22.214.171.124 “state of the art”
18. The concept of “state of the art” is present in various EU acquis, e.g. environmental protection and product safety. In the GDPR, reference to the “state of the art”  is made not only in Article 32, for security measures, but also in Article 25, thus extending this benchmark to all technical and organisational measures embedded in the processing.
 See German Federal Constitutional Court’s “Kalkar” decision in 1978: https://germanlawarchive.iuscomp.org/?p=67 may provide the foundation for a methodology for an objective definition of the concept. On that basis, the “state of the art” technology level would be identified between the “existing scientific knowledge and research” technology level and the more established “generally accepted rules of technology”. The “state of the art” can hence be identified as the technology level of a service or technology or product that exists in the market and is most effective in achieving the objectives identified.
19. In the context of Article 25, the reference to “state of the art” imposes an obligation on controllers, when determining the appropriate technical and organisational measures, to take account of the current progress in technology that is available in the market.

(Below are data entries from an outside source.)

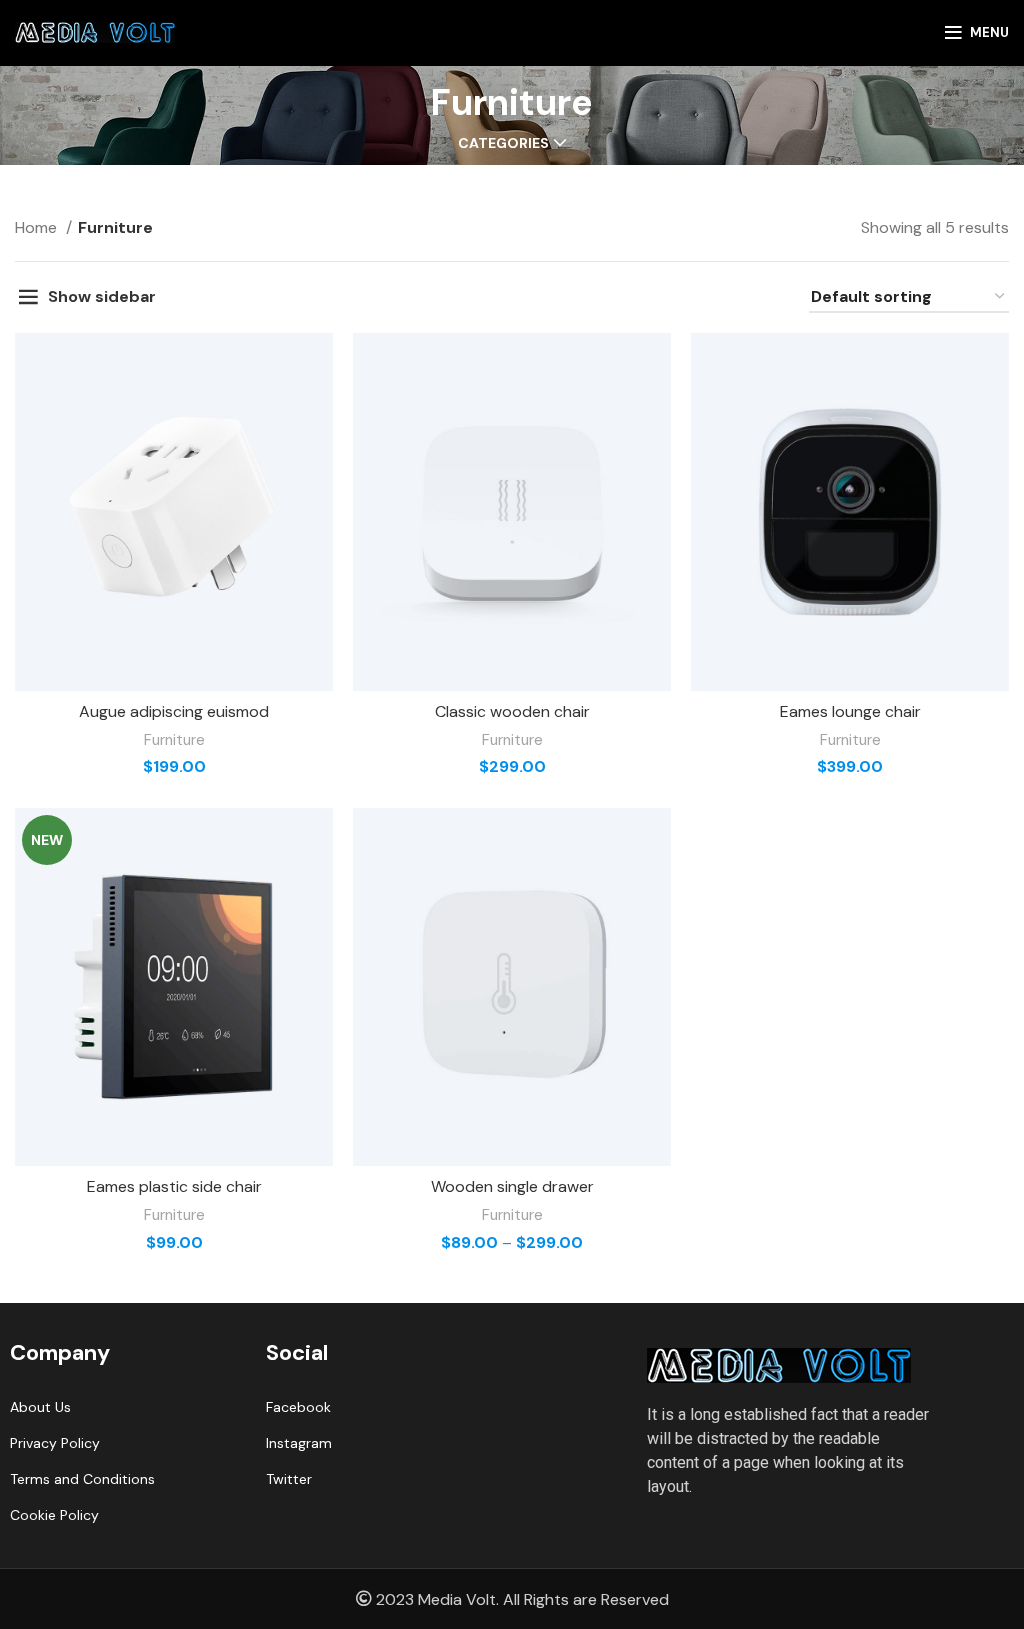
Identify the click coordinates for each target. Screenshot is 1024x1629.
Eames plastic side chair (174, 1186)
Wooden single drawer (512, 1186)
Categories (503, 143)
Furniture (174, 740)
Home (38, 227)
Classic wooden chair (512, 711)
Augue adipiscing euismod (174, 711)
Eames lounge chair (850, 711)
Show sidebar (102, 296)
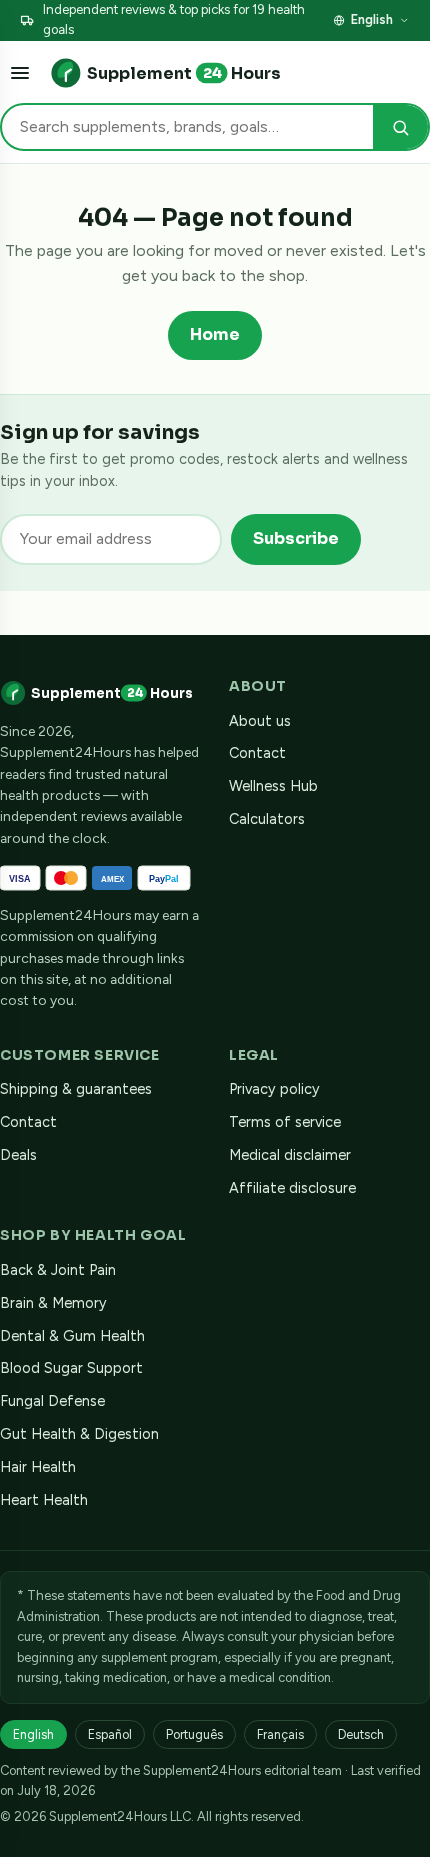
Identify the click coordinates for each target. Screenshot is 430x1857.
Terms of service (285, 1122)
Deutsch (361, 1734)
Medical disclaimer (290, 1155)
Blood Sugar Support (71, 1368)
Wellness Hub (273, 786)
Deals (18, 1155)
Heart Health (44, 1500)
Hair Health (38, 1467)
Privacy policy (274, 1089)
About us (260, 721)
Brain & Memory (53, 1303)
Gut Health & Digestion (79, 1434)
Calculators (267, 819)
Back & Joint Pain (58, 1270)
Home (215, 334)
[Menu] (20, 73)
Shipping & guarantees (76, 1089)
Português (194, 1734)
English (372, 19)
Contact (257, 753)
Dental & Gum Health (72, 1336)
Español (110, 1734)
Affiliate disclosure (292, 1188)
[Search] (400, 127)
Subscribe (296, 538)
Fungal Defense (52, 1401)
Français (280, 1734)
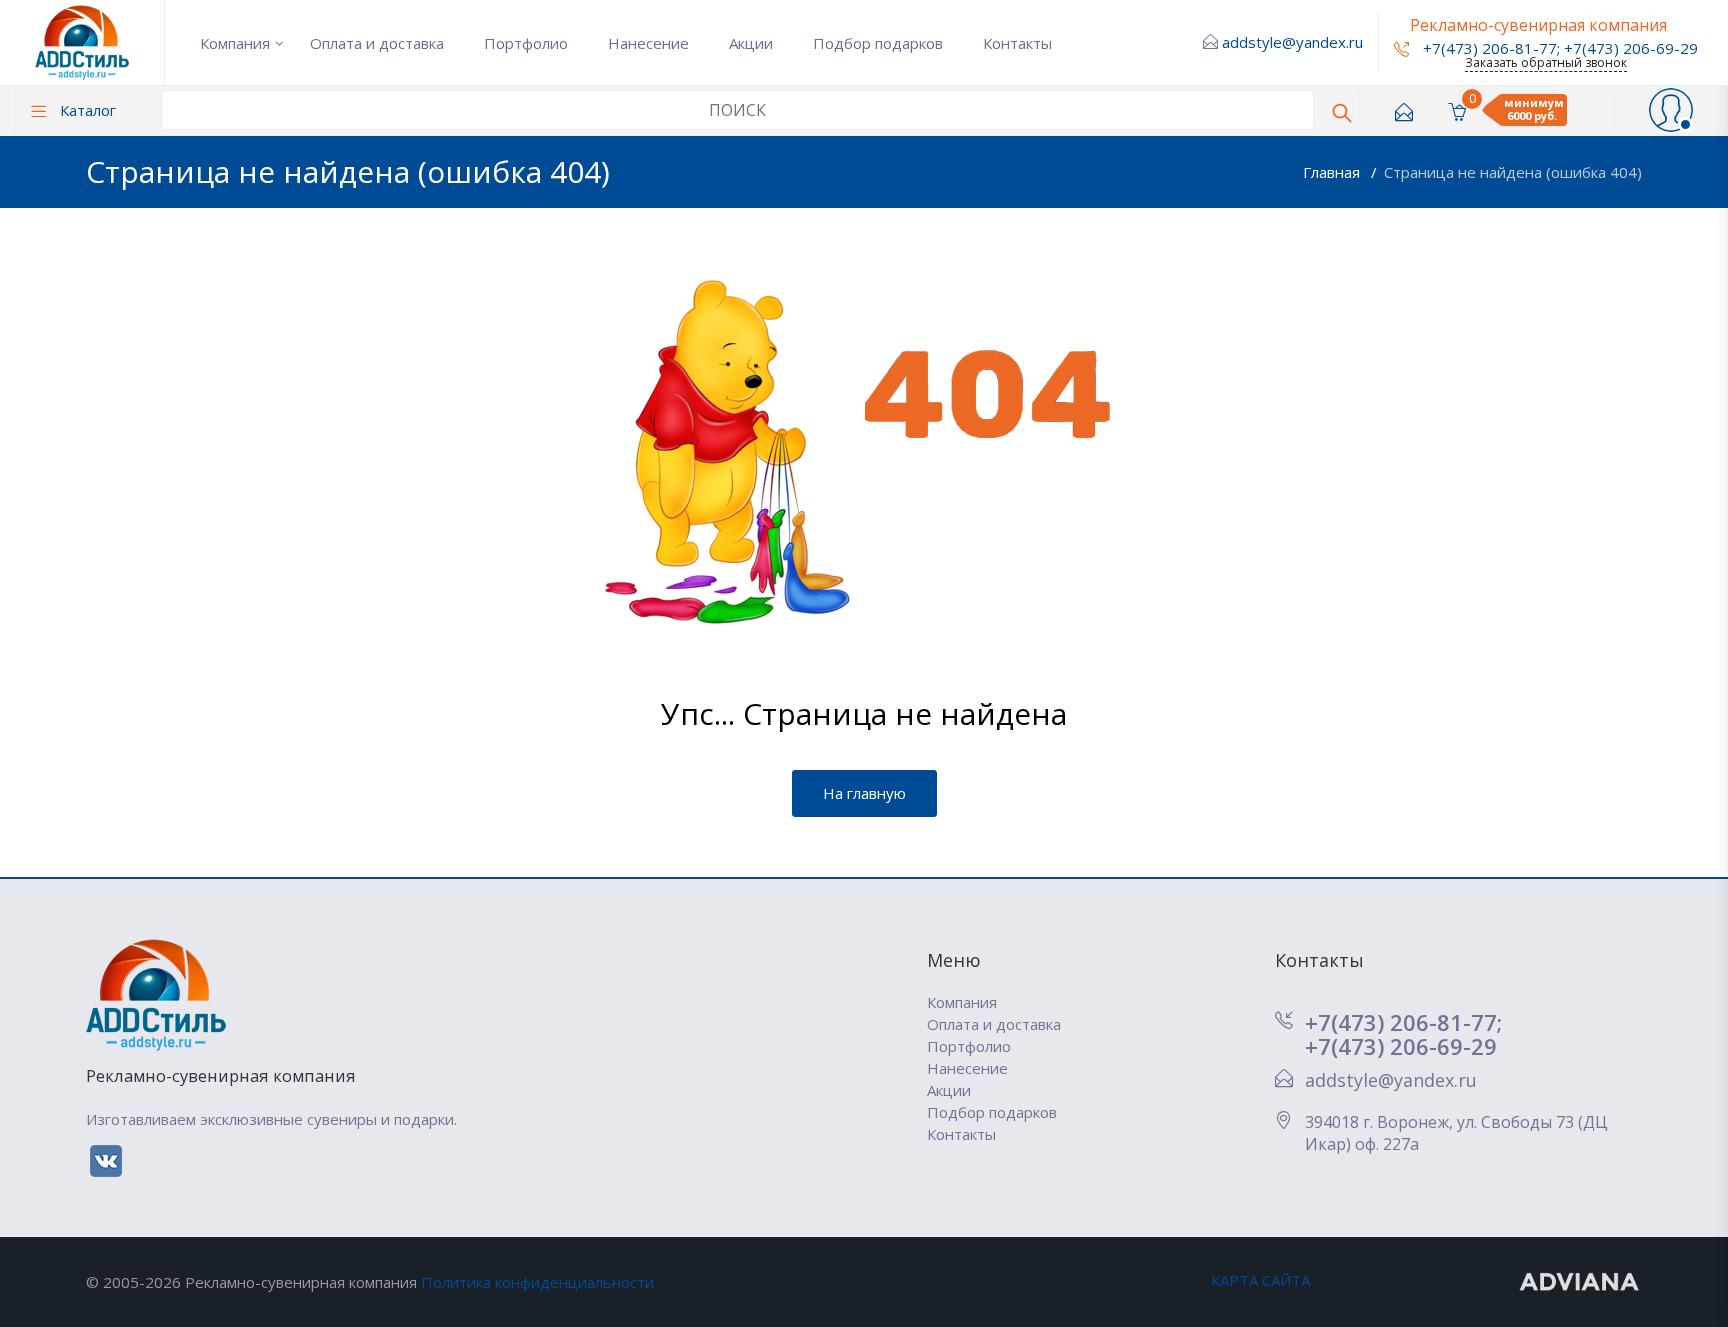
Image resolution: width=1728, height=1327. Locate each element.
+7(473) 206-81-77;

The requirement is for controllers to have knowledge of, and stay up to date on technological advances; how technology can present data protection risks or opportunities to the processing operation; and how to implement and update the measures and safeguards that secure effective implementation of the principles and rights of data subjects taking into account the evolving technological landscape.
20. The “state of the art” is a dynamic concept that cannot be statically defined at a fixed point in time, but should be assessed continuously in the context of technological progress. In the face of technological advancements, a controller could find that a measure that once provided an adequate level of protection no longer does. Neglecting to keep up to date with technological changes could therefore result in a lack of compliance with Article 25.
21. The “state of the art” criterion does not only apply to technological measures, but also to organisational ones. Lack of appropriate organisational measures can lower or even completely undermine the effectiveness of a chosen technology. Examples of organisational measures can be adoption of internal policies; up-to date training on technology, security and data protection; and IT security governance and management policies.
22. Existing and recognized frameworks, standards, certifications, codes of conduct, etc. in different fields may play a role in indicating the current “state of the art” within the given field of use. Where such standards exist and provide a high level of protection for the data subject in compliance with – or go beyond – legal requirements, controllers should take them into account in the design and implementation of data protection measures.